— Work required —
When you print the records, keep every line identical to the original.

(Collected data)
***
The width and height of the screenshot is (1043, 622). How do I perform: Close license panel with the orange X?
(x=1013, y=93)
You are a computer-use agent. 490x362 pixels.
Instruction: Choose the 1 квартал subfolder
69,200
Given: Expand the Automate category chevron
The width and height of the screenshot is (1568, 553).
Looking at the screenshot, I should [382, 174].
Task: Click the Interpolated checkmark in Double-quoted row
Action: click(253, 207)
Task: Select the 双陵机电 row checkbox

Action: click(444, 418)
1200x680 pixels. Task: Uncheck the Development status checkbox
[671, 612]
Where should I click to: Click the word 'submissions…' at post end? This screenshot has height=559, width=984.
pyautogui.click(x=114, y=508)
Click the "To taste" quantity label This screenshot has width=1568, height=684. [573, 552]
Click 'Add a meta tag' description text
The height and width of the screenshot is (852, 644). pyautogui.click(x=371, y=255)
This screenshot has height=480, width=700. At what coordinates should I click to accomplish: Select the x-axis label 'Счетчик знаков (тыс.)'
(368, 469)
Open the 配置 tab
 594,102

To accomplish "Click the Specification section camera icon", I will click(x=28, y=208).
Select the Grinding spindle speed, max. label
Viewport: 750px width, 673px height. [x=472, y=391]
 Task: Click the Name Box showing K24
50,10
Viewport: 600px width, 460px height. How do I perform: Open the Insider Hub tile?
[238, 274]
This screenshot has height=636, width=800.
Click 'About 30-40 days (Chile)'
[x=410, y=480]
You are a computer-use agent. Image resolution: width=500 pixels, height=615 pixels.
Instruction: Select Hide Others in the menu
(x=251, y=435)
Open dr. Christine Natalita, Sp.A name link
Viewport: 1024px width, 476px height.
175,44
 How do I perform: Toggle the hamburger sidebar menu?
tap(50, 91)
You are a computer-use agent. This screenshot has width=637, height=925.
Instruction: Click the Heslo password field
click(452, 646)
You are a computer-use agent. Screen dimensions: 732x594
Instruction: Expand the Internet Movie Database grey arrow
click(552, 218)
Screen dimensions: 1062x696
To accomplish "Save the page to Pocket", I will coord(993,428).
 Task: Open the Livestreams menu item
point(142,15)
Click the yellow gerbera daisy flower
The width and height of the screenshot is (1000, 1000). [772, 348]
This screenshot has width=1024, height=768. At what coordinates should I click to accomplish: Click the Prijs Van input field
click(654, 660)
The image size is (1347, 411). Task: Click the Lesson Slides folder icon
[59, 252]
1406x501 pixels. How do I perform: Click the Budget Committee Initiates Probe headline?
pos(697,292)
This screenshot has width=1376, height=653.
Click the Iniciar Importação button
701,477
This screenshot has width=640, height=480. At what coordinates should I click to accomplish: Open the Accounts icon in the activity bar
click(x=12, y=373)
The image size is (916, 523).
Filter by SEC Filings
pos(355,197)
***
— Task answer —
The width and height of the screenshot is (1043, 622). How do I perform: Close license panel with the orange X?
(x=1013, y=93)
You are a computer-use agent. 490x362 pixels.
Instruction: Choose the 1 квартал subfolder
69,200
Given: Expand the Automate category chevron
The width and height of the screenshot is (1568, 553).
Looking at the screenshot, I should [382, 174].
Task: Click the Interpolated checkmark in Double-quoted row
Action: click(253, 207)
Task: Select the 双陵机电 row checkbox

Action: click(444, 418)
1200x680 pixels. Task: Uncheck the Development status checkbox
[671, 612]
Where should I click to: Click the word 'submissions…' at post end? This screenshot has height=559, width=984.
pyautogui.click(x=114, y=508)
Click the "To taste" quantity label This screenshot has width=1568, height=684. [573, 552]
Click 'Add a meta tag' description text
The height and width of the screenshot is (852, 644). pyautogui.click(x=371, y=255)
This screenshot has height=480, width=700. At what coordinates should I click to accomplish: Select the x-axis label 'Счетчик знаков (тыс.)'
(368, 469)
Open the 配置 tab
 594,102

To accomplish "Click the Specification section camera icon", I will click(x=28, y=208).
Select the Grinding spindle speed, max. label
Viewport: 750px width, 673px height. [x=472, y=391]
 Task: Click the Name Box showing K24
50,10
Viewport: 600px width, 460px height. How do I perform: Open the Insider Hub tile?
[238, 274]
This screenshot has height=636, width=800.
Click 'About 30-40 days (Chile)'
[x=410, y=480]
You are a computer-use agent. Image resolution: width=500 pixels, height=615 pixels.
Instruction: Select Hide Others in the menu
(x=251, y=435)
Open dr. Christine Natalita, Sp.A name link
Viewport: 1024px width, 476px height.
175,44
 How do I perform: Toggle the hamburger sidebar menu?
tap(50, 91)
You are a computer-use agent. This screenshot has width=637, height=925.
Instruction: Click the Heslo password field
click(452, 646)
You are a computer-use agent. Screen dimensions: 732x594
Instruction: Expand the Internet Movie Database grey arrow
click(552, 218)
Screen dimensions: 1062x696
To accomplish "Save the page to Pocket", I will coord(993,428).
 Task: Open the Livestreams menu item
point(142,15)
Click the yellow gerbera daisy flower
The width and height of the screenshot is (1000, 1000). [772, 348]
This screenshot has width=1024, height=768. At what coordinates should I click to accomplish: Click the Prijs Van input field
click(654, 660)
The image size is (1347, 411). Task: Click the Lesson Slides folder icon
[59, 252]
1406x501 pixels. How do I perform: Click the Budget Committee Initiates Probe headline?
pos(697,292)
This screenshot has width=1376, height=653.
Click the Iniciar Importação button
701,477
This screenshot has width=640, height=480. At what coordinates should I click to accomplish: Open the Accounts icon in the activity bar
click(x=12, y=373)
The image size is (916, 523).
Filter by SEC Filings
pos(355,197)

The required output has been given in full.